I've seen this point before, and it's a reasonable one, but I think there's an important distinction: some people are interested in seeing paintings in a museum but not photos, and others might be the opposite, and this is fine because it's pretty easy to distinguish between them and people who are operating in one of the missing mediums rarely try to pretend to be producing something from the other. The consensus view on "is this a painting or a photograph" is way more uniform than "is this piece of writing from AI or not", and I think that changes things.

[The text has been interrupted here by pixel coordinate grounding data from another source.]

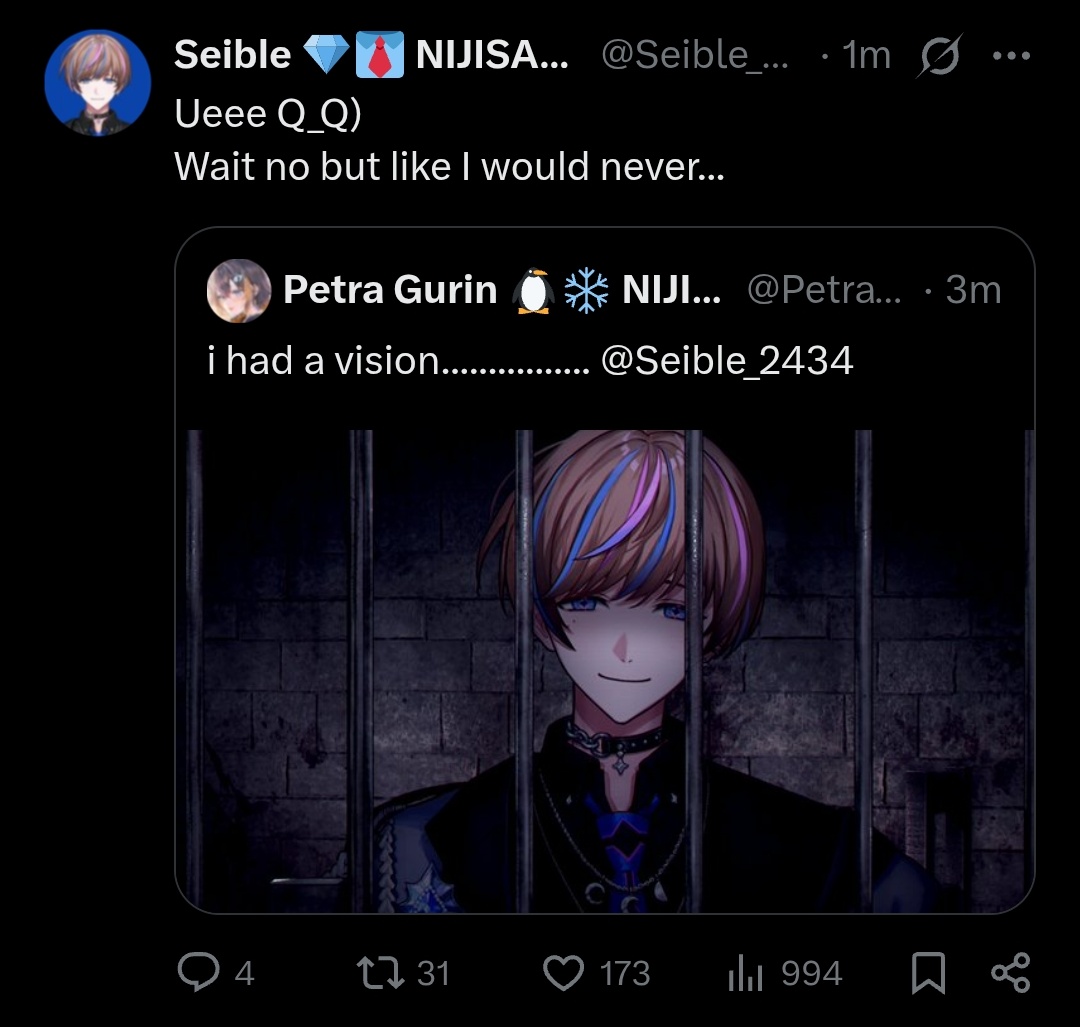This screenshot has width=1080, height=1027.
Task: Open Seible's profile avatar
Action: pos(97,83)
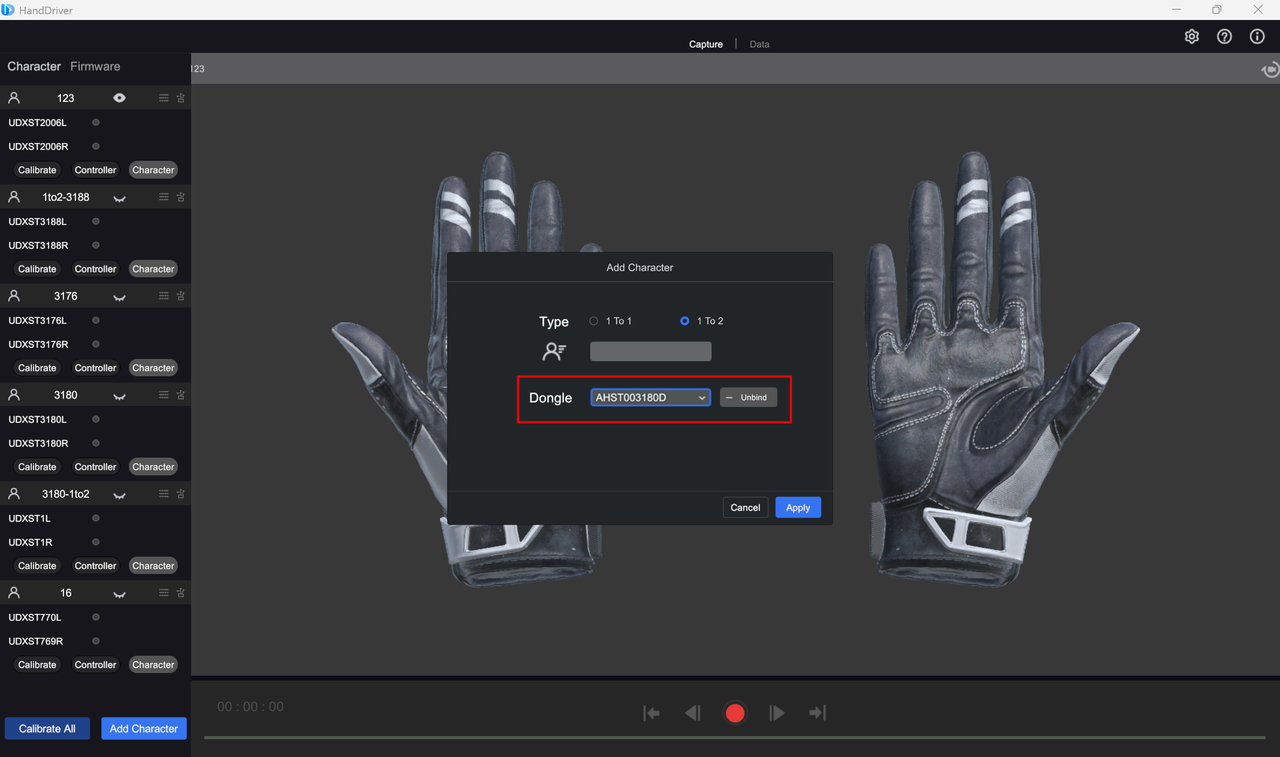The image size is (1280, 757).
Task: Select the 1 To 1 type radio button
Action: click(594, 321)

You could totally argue that if people can't tell the difference, it's irrational for them to care which one they get, and I don't totally disagree with that either, but it's not like personal tastes have ever really been a rational thing either. Our ability to enjoy something is the result of a bunch of signals in our brains, and it's not that crazy that adding another signal (or removing one) can change that result in a way that makes it more or less desirable to seek out. Some people might literally like a piece of writing more if they have reason to believe it's from a human than they would if they read the same exact thing but had reason to believe it's from an AI, and while I would find a study showing that as fascinating, I wouldn't see that as an argument that people like the wrong things, because "right" or "wrong" don't really seem like they apply to that sort of thing. If someone told me that knowing there's a human on the other end and that having some sort of indirect, one-way emotional connection to them is an important part of what makes them enjoy it, who am I to tell them that's wrong?

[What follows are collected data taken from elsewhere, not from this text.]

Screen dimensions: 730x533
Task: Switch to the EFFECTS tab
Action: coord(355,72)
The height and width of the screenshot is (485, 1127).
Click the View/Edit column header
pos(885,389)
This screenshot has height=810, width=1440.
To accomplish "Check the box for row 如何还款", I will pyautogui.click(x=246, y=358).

Your points are valid, but they're also on the wrong side of what I'm saying; however, you're speaking from the consuming side, I was talking from the producing side.
AI is never going to stop people from creating new things. Will it make it harder or different to make a living? Sure, but ai isn't the first thing to do that, nor will it be the last.
But making a living off of your art is incredibly, incredibly difficult, and always has been. If AI doubled, or halved, your chances of winning the lottery, it still wouldn't really change your odds of winning.